The significant find is a well-preserved length of carved matai, with dozens of holes along the edges and "extraordinary" carvings on the hull. One of the most distinctive carvings is in the shape of a sea turtle.
"We knew it was something of interest but we still were not sure until we got down to the hull," Nicholls told Stuff in January 2012.
Today his hunch was proven with Live Science website reporting the researchers who examined the shipwreck say the vessel is more impressive than any other canoe previously linked to this period in New Zealand.
"It kind of took my breath away, really, because it was so carefully constructed and so big," said Dilys Johns, a senior research fellow at the University of Auckland in New Zealand.
The hull measured about 6 metres long and it was made from matai. The boat had carved interior ribs and clear evidence of repair and reuse. Carbon dating tests showed that the vessel was last caulked with wads of bark in 1400.
The Auckland team which included Geoffrey Irwin and Yun Sung say it's likely that the hull once had a twin, and together, these vessels formed a double canoe.
Johns told Livescience  the boat was surprisingly more sophisticated than the canoes described centuries later by the first Europeans to arrive in New Zealand.
The newly described canoe seems to represent a mix of that ancestral plank technology and an adaptation to the new resources on New Zealand, since the boat has some big, hollowed-out portions but also sophisticated internal ribs, Johns and colleagues wrote.
The turtle carving on the boat also seems to link back to the settlers' homeland.

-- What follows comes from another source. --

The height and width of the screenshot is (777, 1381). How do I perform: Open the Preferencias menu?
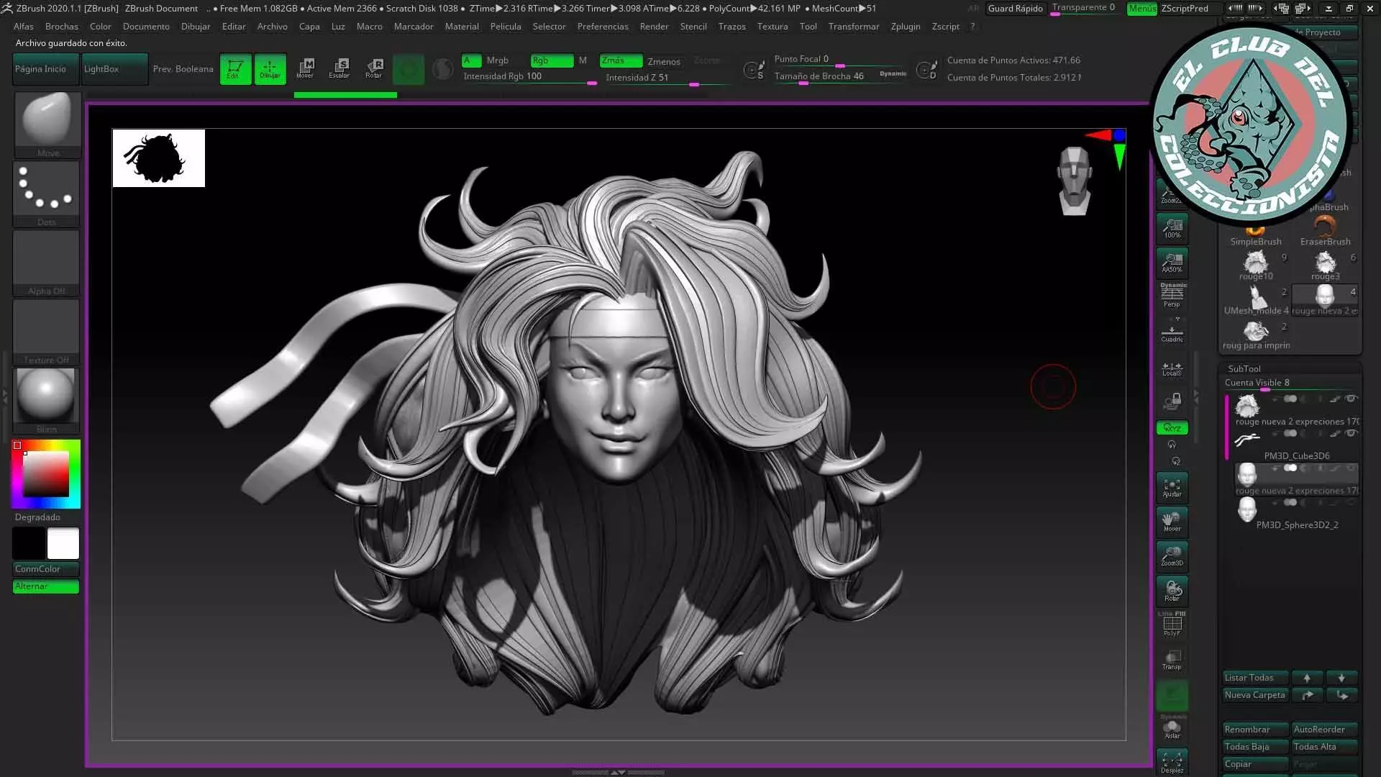coord(602,27)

Turtle designs are rare in pre-European carvings in New Zealand, but widespread in Polynesia, where turtles were important in mythology and could represent humans or even gods in artwork.
The study notes that in many traditional Polynesian societies, only the elite were allowed to eat turtles
The study published by Proceedings is titled “An early sophisticated East Polynesian voyaging canoe discovered on New Zealand's coast” and says the colonization of the islands of East Polynesia was a remarkable episode in the history of human migration and seafaring.